January 24, 1985. Memorandum Opinion on Reconsideration February 21, 1985.

*69 Gary W. Short, Michael J. Yurcheshen, Pittsburgh, Pa., for Grimes Furniture, Inc.

Joseph J. Bernstein, Pittsburgh, Pa., for Unsecured Creditors.

Joseph Friedman, Samuel R. Grego, Pittsburgh, Pa., for Crown American Corp.

MEMORANDUM OPINION

GERALD K. GIBSON, Bankruptcy Judge.

The matter presently before the Court is the Committee of Unsecured Creditors' challenge to inclusion of the votes of class 12 insiders in determining acceptance of debtor's Second Amended Chapter 11 Plan of Reorganization. 11 U.S.C. § 1129(a)(8)(A). Class 12 consists of all nonpriority unsecured claims which equal or exceed one hundred dollars.

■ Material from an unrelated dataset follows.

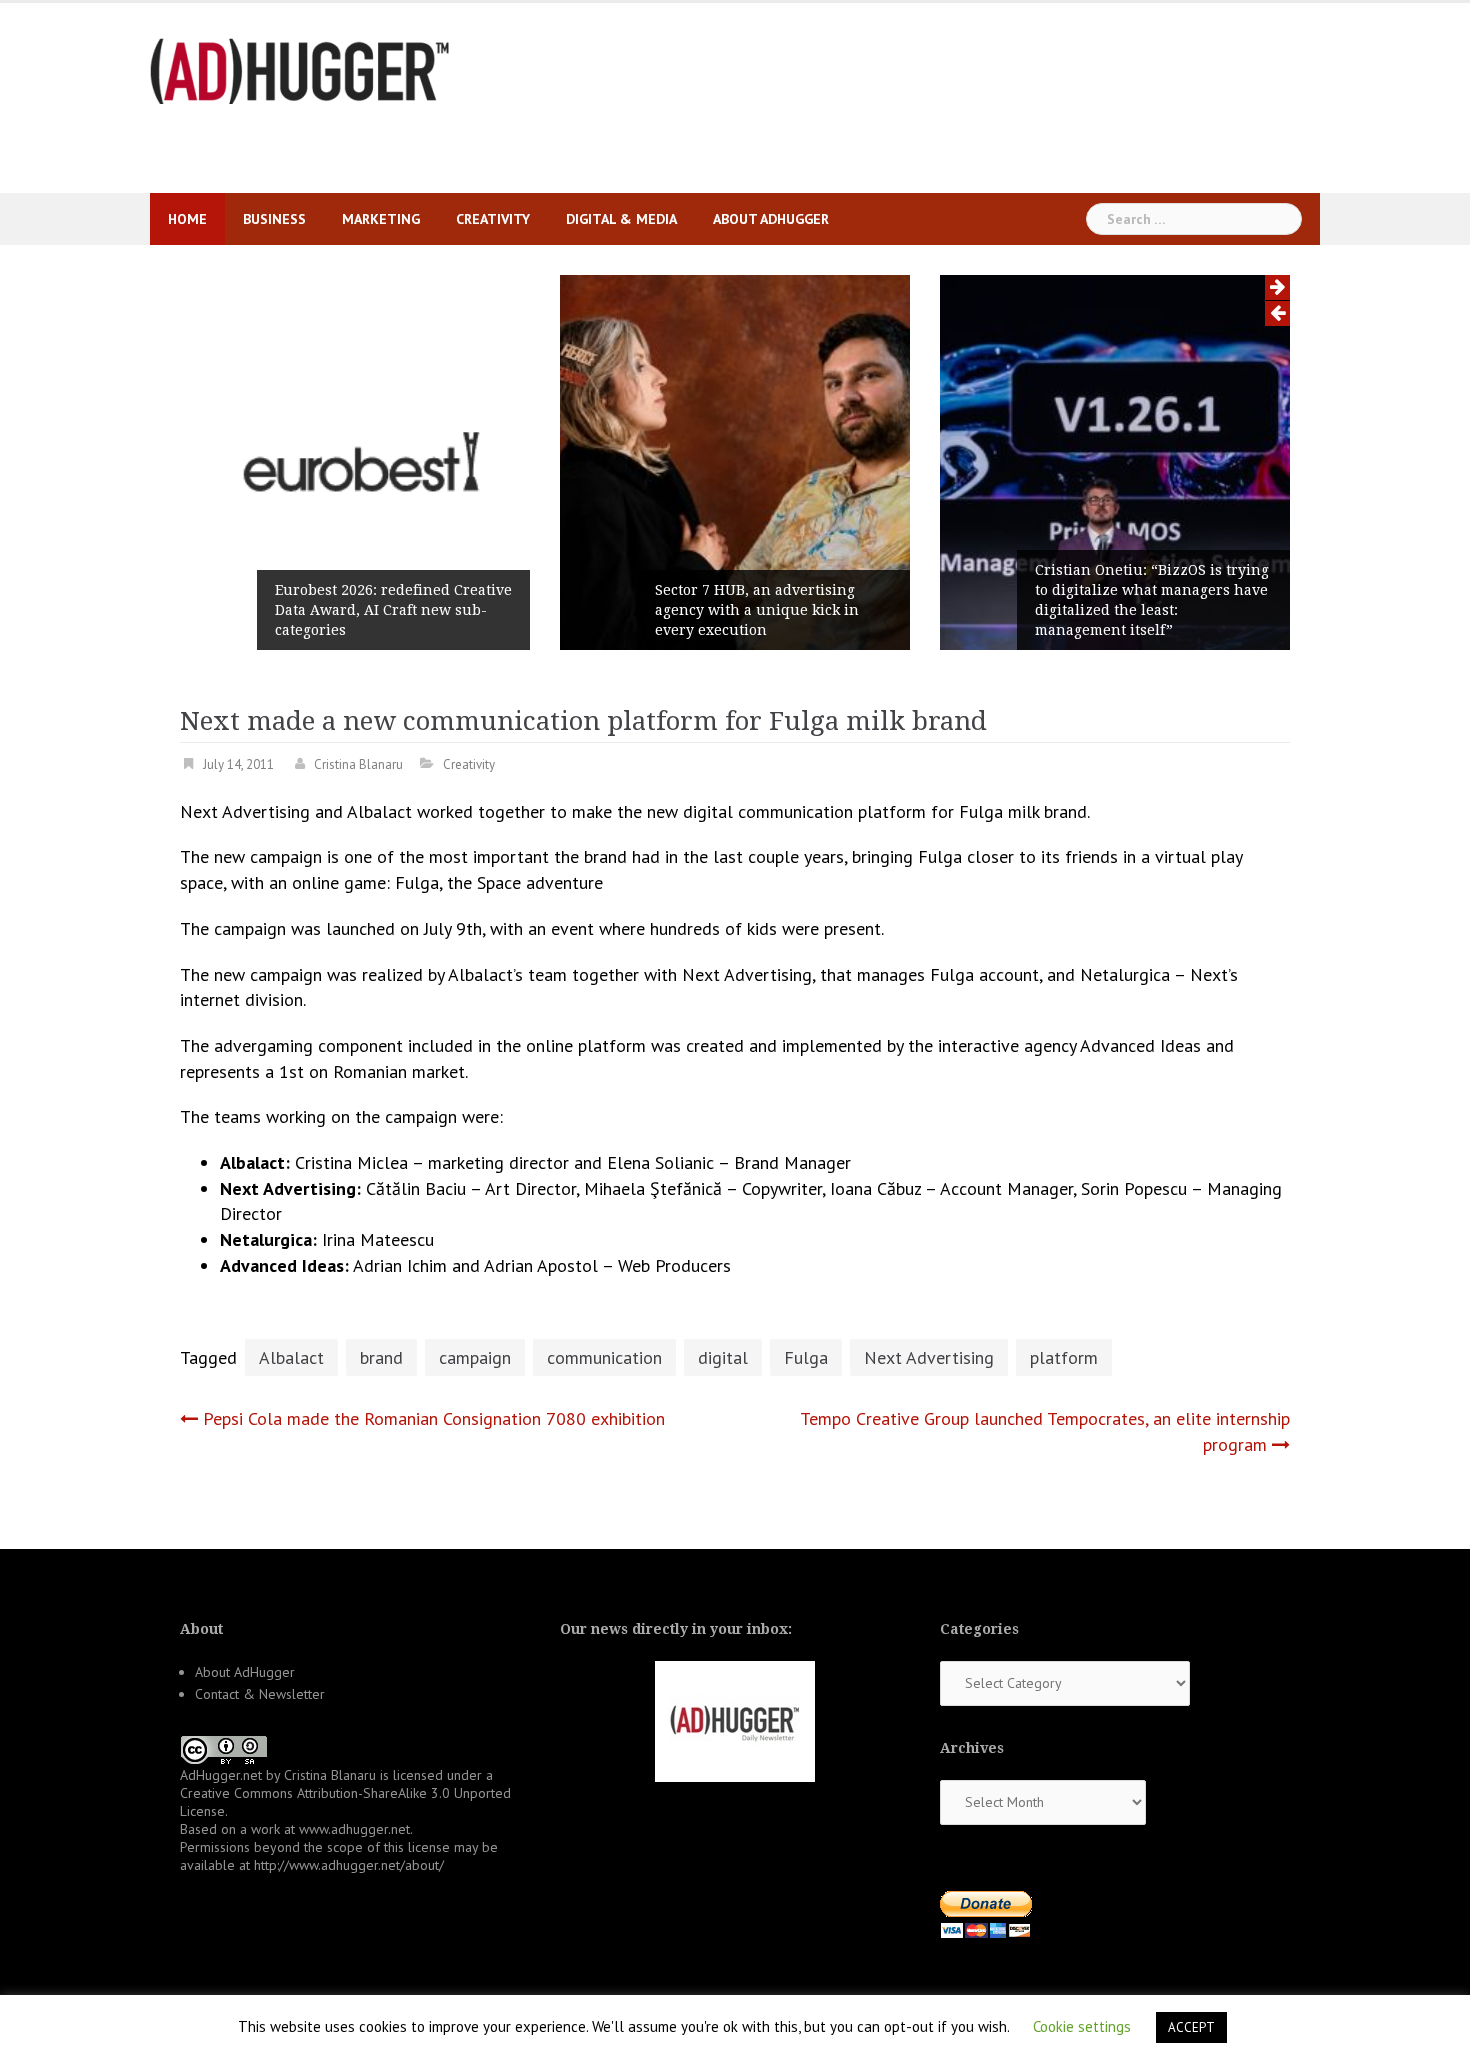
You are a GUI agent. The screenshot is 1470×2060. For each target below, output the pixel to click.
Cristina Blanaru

That the class is impaired under the Plan is undisputed.

Debtor has received the requisite majorities of acceptances in number and amount of claims by class 12 creditors. However, if insiders' unsecured claims of class 12 are excluded, class 12 has not accepted the Plan by the requisite percentages in amount and number of claims. The debtor argues that the insiders' votes can be excluded only upon a finding that the insiders are chargeable with bad faith or other inequitable conduct, but the cases cited by debtor are either inapposite or no longer represent the state of the law. It is clear that insider votes cannot be counted in determining whether an impaired class has accepted a plan. See In re Polytherm Industries, 33 B.R. 823 (W.D.Wis.1983); In re Featherworks Corp., 25 B.R. 634 (Bkrtcy. E.D.N.Y.1982), aff'd 36 B.R. 460 (1984). Therefore, class 12 has rejected the Plan.

Class 11 is also an impaired class and consists of nonpriority unsecured claims which are less than one hundred dollars and its members are to receive fifty per cent of their claims in cash on the effective date of the Plan in full satisfaction of the claims. This class has voted unanimously to accept the Plan and, therefore, the Plan could be confirmed upon a finding that it provides fair and equitable treatment to the dissenting impaired unsecured class. 11 U.S.C. § 1129(b)(2)(B). In order for the Court to make such a finding the Plan would have to provide that each holder of a class 12 claim receive or retain property of a value equal to the allowed amount of each claim, or that holders of claims junior to those of class 12 will not receive or retain any property under the Plan. 11 U.S.C. § 1129(b)(2)(B)(i), (ii). The debtor's proposed Second Amended Plan provides that members of class 12 receive less than one hundred per cent of their claims and further provides that the interests of class 13 equity security holders remain unaffected. The Plan does not meet the fair and equitable test of § 1129(b) and cannot be confirmed. See 5 Collier on Bankruptcy ¶ 1129.03 (1984).

An appropriate order will be entered.

MEMORANDUM OPINION ON MOTION FOR RECONSIDERATION

The matter presently before the Court is Debtor's Motion to Reconsider the Order of *70 this Court entered January 24, 1985, denying confirmation of Debtor's Second Amended Chapter 11 Plan of Reorganization. Confirmation was denied because this Court held that 11 U.S.C. § 1129(a)(10) required the exclusion of the votes of class 12 insiders which resulted in class 12's characterization as an impaired dissenting class of nonpriority unsecured claims.

Upon consideration of the arguments of counsel presented at the hearing on Debtor's Motion for Reconsideration and upon further analysis of the relevant statutory sections and legislative history, the Court concludes that insider votes of an impaired class cast in favor of a Plan may be counted under § 1129(a)(10) for purposes of § 1126(c) when there exists at least one other accepting impaired class which contains no insiders.

In the instant matter classes 2 and 11 are impaired and have accepted the Plan in the requisite number and amount. Therefore, the Plan will be confirmed if Debtor establishes that the Plan meets the requirement of § 1129(a)(7)(ii).

An appropriate order will be entered.